Oxacillin and Cefoxitin-Susceptible Methicillin Resistant Staphylococcus aureus. Cuirolo A, Fernandez-Caniggia L, Gardella N, Gutkind G, Rosato AE, Mollerach M.

CUIROLO A; FERNÁNDEZ CANIGGIA L; GARDELLA N; FERNÁNDEZ S; GUTKIND G; ROSATO A; MOLLERACH M

INTERNATIONAL JOURNAL OF ANTIMICROBIAL AGENTS

ELSEVIER SCIENCE BV

Lugar: Amsterdam; Año: 2011 vol. 37 p. 178 - 179

0924-8579

The ability to accurately identify methicillin resistant Staphylococcus aureus (MRSA) is critical in managing both hospital-acquired and community-acquired infections. Even if oxacillin-disk diffusion has been the traditional method for methicillin-resistance screening, the 30 µg-cefoxitin disk was shown to be more efficient for predicting methicillin resistance, consequently, the Clinical Laboratory Standards Institute (CLSI) recommended that cefoxitin should be preferred over oxacillin for the recognition of MRSA. Detection of the mecA gene is the reference method, but this is not feasible in most clinical laboratories throughout the world. Disk diffusion test (DDT) is easy to handle and is the mostly used method for routine MRSA detection. In addition, the heterogeneous resistance phenotype may further complicate the detection of MRSA by conventional methods.
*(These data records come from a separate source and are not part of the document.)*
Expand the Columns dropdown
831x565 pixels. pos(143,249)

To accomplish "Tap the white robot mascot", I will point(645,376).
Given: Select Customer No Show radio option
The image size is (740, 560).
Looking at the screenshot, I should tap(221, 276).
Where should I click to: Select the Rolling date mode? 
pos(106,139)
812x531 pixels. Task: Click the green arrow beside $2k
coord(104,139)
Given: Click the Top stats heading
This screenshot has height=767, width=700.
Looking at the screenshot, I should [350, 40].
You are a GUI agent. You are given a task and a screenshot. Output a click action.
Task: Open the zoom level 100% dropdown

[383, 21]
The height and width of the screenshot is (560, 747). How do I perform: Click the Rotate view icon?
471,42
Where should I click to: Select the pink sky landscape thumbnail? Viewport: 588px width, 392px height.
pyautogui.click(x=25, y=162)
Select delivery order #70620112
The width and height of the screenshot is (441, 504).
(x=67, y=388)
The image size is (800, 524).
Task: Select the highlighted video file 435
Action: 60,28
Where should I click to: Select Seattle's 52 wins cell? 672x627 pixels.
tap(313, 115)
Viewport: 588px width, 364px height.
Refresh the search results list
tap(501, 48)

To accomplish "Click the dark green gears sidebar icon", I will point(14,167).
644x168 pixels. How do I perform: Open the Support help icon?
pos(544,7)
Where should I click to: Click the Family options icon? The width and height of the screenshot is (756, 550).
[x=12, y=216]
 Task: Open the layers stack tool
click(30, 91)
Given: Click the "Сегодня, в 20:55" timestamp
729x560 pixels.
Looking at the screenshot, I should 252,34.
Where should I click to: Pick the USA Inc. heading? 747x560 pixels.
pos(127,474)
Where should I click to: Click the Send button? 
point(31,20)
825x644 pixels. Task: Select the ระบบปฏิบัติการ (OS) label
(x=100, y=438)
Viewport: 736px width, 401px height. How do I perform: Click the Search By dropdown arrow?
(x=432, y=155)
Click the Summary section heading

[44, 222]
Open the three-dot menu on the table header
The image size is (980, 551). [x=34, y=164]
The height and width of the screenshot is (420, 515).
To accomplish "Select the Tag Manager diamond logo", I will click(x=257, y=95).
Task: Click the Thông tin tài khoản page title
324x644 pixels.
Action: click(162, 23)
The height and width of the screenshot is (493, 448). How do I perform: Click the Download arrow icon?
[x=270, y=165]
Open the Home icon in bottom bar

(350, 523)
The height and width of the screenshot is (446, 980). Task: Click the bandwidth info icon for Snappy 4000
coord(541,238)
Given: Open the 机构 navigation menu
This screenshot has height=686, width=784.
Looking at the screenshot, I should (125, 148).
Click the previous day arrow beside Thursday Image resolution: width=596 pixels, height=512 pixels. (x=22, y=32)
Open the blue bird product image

We investigated a hetero-resistant strain (SA454) recovered from a patient suffering a surgical site infection after a nephrectomy procedure in December 2009 at a Hospital in city of Buenos Aires, Argentina. The patient presented different underlying diseases including diabetes Type II, obesity and hypertension. Neither oxacillin/cefoxitin DDT nor the oxacillin agar screening method detected mecA mediated oxacillin resistance. PBP2a detection was the only phenotypic test useful to predict β-lactams resistance in this isolate. However, the availability of this commercial kit for every clinical lab in developing countries may pose a problem. Despite 30 μg cefoxitin disk diffusion method has been proposed as an efficient method for the detection of methicillin resistance, but, in the case, it did not permit MRSA recognition. Detection of these isolates could represent a major challenge for the clinical microbiology laboratory; however, clinical relevance and therapeutic implications of these isolates remain to be determined.